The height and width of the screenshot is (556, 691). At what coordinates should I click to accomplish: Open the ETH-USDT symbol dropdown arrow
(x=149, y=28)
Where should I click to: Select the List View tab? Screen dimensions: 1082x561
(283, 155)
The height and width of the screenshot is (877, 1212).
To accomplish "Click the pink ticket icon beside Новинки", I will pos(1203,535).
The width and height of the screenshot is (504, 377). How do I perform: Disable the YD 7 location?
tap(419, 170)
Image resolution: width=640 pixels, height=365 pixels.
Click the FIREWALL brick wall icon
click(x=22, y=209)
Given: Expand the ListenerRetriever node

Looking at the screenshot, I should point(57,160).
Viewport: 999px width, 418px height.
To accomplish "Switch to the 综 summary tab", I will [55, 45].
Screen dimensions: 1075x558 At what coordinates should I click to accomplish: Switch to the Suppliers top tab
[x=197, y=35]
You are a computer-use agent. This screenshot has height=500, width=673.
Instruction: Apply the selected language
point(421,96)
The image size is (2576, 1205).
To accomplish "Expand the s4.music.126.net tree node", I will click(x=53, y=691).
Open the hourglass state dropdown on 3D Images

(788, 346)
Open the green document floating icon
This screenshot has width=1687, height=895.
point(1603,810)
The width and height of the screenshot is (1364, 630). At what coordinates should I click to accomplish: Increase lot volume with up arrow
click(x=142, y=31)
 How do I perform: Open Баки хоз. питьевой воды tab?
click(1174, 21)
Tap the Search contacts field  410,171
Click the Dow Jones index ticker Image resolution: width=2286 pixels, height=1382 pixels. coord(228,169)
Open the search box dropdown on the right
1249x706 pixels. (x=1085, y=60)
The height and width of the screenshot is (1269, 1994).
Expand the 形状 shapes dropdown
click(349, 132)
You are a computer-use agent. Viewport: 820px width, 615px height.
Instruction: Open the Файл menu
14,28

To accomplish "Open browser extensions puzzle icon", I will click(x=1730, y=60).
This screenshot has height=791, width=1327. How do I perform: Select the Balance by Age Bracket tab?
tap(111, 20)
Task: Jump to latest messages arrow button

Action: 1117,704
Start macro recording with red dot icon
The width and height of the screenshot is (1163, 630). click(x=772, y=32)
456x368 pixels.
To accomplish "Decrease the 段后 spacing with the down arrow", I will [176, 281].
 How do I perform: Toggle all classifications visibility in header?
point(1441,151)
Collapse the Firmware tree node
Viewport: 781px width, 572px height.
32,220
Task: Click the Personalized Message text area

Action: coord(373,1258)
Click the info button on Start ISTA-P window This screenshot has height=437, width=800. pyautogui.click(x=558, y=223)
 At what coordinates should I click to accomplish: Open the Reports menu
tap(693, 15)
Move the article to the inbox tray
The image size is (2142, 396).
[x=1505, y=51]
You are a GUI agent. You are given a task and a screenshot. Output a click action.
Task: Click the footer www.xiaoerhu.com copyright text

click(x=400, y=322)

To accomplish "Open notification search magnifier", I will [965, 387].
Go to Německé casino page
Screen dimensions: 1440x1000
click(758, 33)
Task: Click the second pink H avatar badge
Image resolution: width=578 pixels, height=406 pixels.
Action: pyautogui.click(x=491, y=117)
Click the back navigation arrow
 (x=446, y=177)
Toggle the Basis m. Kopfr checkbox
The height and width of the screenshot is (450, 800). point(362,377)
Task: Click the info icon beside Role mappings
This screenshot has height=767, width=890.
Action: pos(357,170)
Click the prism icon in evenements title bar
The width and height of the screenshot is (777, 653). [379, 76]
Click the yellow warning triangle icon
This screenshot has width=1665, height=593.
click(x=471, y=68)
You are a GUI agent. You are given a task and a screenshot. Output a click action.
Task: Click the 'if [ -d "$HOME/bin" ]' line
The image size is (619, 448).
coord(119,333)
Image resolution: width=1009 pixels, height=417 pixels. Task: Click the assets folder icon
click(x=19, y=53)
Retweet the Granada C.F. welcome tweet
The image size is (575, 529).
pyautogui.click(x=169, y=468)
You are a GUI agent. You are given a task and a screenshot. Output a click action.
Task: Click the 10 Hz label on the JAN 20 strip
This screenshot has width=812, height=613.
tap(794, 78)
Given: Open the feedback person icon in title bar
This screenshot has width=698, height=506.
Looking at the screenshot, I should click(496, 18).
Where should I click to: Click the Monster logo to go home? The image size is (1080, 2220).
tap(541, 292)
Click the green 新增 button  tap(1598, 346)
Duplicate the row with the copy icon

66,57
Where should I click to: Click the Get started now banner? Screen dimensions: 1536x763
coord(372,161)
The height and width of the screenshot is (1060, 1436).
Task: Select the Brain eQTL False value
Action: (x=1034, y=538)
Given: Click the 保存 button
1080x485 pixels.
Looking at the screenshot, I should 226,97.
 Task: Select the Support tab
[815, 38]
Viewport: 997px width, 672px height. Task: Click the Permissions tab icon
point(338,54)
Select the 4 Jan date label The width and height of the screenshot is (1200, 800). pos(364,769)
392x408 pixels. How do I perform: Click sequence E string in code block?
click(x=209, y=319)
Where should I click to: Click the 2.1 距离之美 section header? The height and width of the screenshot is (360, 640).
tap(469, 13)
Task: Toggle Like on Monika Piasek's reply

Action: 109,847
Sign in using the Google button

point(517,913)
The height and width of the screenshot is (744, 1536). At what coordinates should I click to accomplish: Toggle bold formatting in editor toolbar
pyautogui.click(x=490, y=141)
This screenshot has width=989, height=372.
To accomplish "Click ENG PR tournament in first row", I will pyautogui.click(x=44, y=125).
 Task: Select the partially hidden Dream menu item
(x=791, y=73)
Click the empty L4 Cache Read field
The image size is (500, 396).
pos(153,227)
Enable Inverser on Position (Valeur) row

### Work to do
Turn every line of the records above into a numbered list, omitting the blank lines.

### Task response
1. The height and width of the screenshot is (556, 691). At what coordinates should I click to accomplish: Open the ETH-USDT symbol dropdown arrow
2. (x=149, y=28)
3. Where should I click to: Select the List View tab? Screen dimensions: 1082x561
4. (283, 155)
5. The height and width of the screenshot is (877, 1212).
6. To accomplish "Click the pink ticket icon beside Новинки", I will pos(1203,535).
7. The width and height of the screenshot is (504, 377). How do I perform: Disable the YD 7 location?
8. tap(419, 170)
9. Image resolution: width=640 pixels, height=365 pixels.
10. Click the FIREWALL brick wall icon
11. click(x=22, y=209)
12. Given: Expand the ListenerRetriever node
13. Looking at the screenshot, I should point(57,160).
14. Viewport: 999px width, 418px height.
15. To accomplish "Switch to the 综 summary tab", I will [55, 45].
16. Screen dimensions: 1075x558 At what coordinates should I click to accomplish: Switch to the Suppliers top tab
17. [x=197, y=35]
18. You are a computer-use agent. This screenshot has height=500, width=673.
19. Instruction: Apply the selected language
20. point(421,96)
21. The image size is (2576, 1205).
22. To accomplish "Expand the s4.music.126.net tree node", I will click(x=53, y=691).
23. Open the hourglass state dropdown on 3D Images
24. (788, 346)
25. Open the green document floating icon
26. This screenshot has width=1687, height=895.
27. point(1603,810)
28. The width and height of the screenshot is (1364, 630). At what coordinates should I click to accomplish: Increase lot volume with up arrow
29. click(x=142, y=31)
30.  How do I perform: Open Баки хоз. питьевой воды tab?
31. click(1174, 21)
32. Tap the Search contacts field  410,171
33. Click the Dow Jones index ticker Image resolution: width=2286 pixels, height=1382 pixels. coord(228,169)
34. Open the search box dropdown on the right
35. 1249x706 pixels. (x=1085, y=60)
36. The height and width of the screenshot is (1269, 1994).
37. Expand the 形状 shapes dropdown
38. click(349, 132)
39. You are a computer-use agent. Viewport: 820px width, 615px height.
40. Instruction: Open the Файл menu
41. 14,28
42. To accomplish "Open browser extensions puzzle icon", I will click(x=1730, y=60).
43. This screenshot has height=791, width=1327. How do I perform: Select the Balance by Age Bracket tab?
44. tap(111, 20)
45. Task: Jump to latest messages arrow button
46. Action: 1117,704
47. Start macro recording with red dot icon
48. The width and height of the screenshot is (1163, 630). click(x=772, y=32)
49. 456x368 pixels.
50. To accomplish "Decrease the 段后 spacing with the down arrow", I will [176, 281].
51.  How do I perform: Toggle all classifications visibility in header?
52. point(1441,151)
53. Collapse the Firmware tree node
54. Viewport: 781px width, 572px height.
55. 32,220
56. Task: Click the Personalized Message text area
57. Action: coord(373,1258)
58. Click the info button on Start ISTA-P window This screenshot has height=437, width=800. pyautogui.click(x=558, y=223)
59.  At what coordinates should I click to accomplish: Open the Reports menu
60. tap(693, 15)
61. Move the article to the inbox tray
62. The image size is (2142, 396).
63. [x=1505, y=51]
64. You are a GUI agent. You are given a task and a screenshot. Output a click action.
65. Task: Click the footer www.xiaoerhu.com copyright text
66. click(x=400, y=322)
67. To accomplish "Open notification search magnifier", I will [965, 387].
68. Go to Německé casino page
69. Screen dimensions: 1440x1000
70. click(758, 33)
71. Task: Click the second pink H avatar badge
72. Image resolution: width=578 pixels, height=406 pixels.
73. Action: pyautogui.click(x=491, y=117)
74. Click the back navigation arrow
75.  (x=446, y=177)
76. Toggle the Basis m. Kopfr checkbox
77. The height and width of the screenshot is (450, 800). point(362,377)
78. Task: Click the info icon beside Role mappings
79. This screenshot has height=767, width=890.
80. Action: pos(357,170)
81. Click the prism icon in evenements title bar
82. The width and height of the screenshot is (777, 653). [379, 76]
83. Click the yellow warning triangle icon
84. This screenshot has width=1665, height=593.
85. click(x=471, y=68)
86. You are a GUI agent. You are given a task and a screenshot. Output a click action.
87. Task: Click the 'if [ -d "$HOME/bin" ]' line
88. The image size is (619, 448).
89. coord(119,333)
90. Image resolution: width=1009 pixels, height=417 pixels. Task: Click the assets folder icon
91. click(x=19, y=53)
92. Retweet the Granada C.F. welcome tweet
93. The image size is (575, 529).
94. pyautogui.click(x=169, y=468)
95. You are a GUI agent. You are given a task and a screenshot. Output a click action.
96. Task: Click the 10 Hz label on the JAN 20 strip
97. This screenshot has width=812, height=613.
98. tap(794, 78)
99. Given: Open the feedback person icon in title bar
100. This screenshot has width=698, height=506.
101. Looking at the screenshot, I should click(496, 18).
102. Where should I click to: Click the Monster logo to go home? The image size is (1080, 2220).
103. tap(541, 292)
104. Click the green 新增 button  tap(1598, 346)
105. Duplicate the row with the copy icon
106. 66,57
107. Where should I click to: Click the Get started now banner? Screen dimensions: 1536x763
108. coord(372,161)
109. The height and width of the screenshot is (1060, 1436).
110. Task: Select the Brain eQTL False value
111. Action: (x=1034, y=538)
112. Given: Click the 保存 button
113. 1080x485 pixels.
114. Looking at the screenshot, I should 226,97.
115.  Task: Select the Support tab
116. [815, 38]
117. Viewport: 997px width, 672px height. Task: Click the Permissions tab icon
118. point(338,54)
119. Select the 4 Jan date label The width and height of the screenshot is (1200, 800). pos(364,769)
120. 392x408 pixels. How do I perform: Click sequence E string in code block?
121. click(x=209, y=319)
122. Where should I click to: Click the 2.1 距离之美 section header? The height and width of the screenshot is (360, 640).
123. tap(469, 13)
124. Task: Toggle Like on Monika Piasek's reply
125. Action: 109,847
126. Sign in using the Google button
127. point(517,913)
128. The height and width of the screenshot is (744, 1536). At what coordinates should I click to accomplish: Toggle bold formatting in editor toolbar
129. pyautogui.click(x=490, y=141)
130. This screenshot has width=989, height=372.
131. To accomplish "Click ENG PR tournament in first row", I will pyautogui.click(x=44, y=125).
132.  Task: Select the partially hidden Dream menu item
133. (x=791, y=73)
134. Click the empty L4 Cache Read field
135. The image size is (500, 396).
136. pos(153,227)
137. Enable Inverser on Position (Valeur) row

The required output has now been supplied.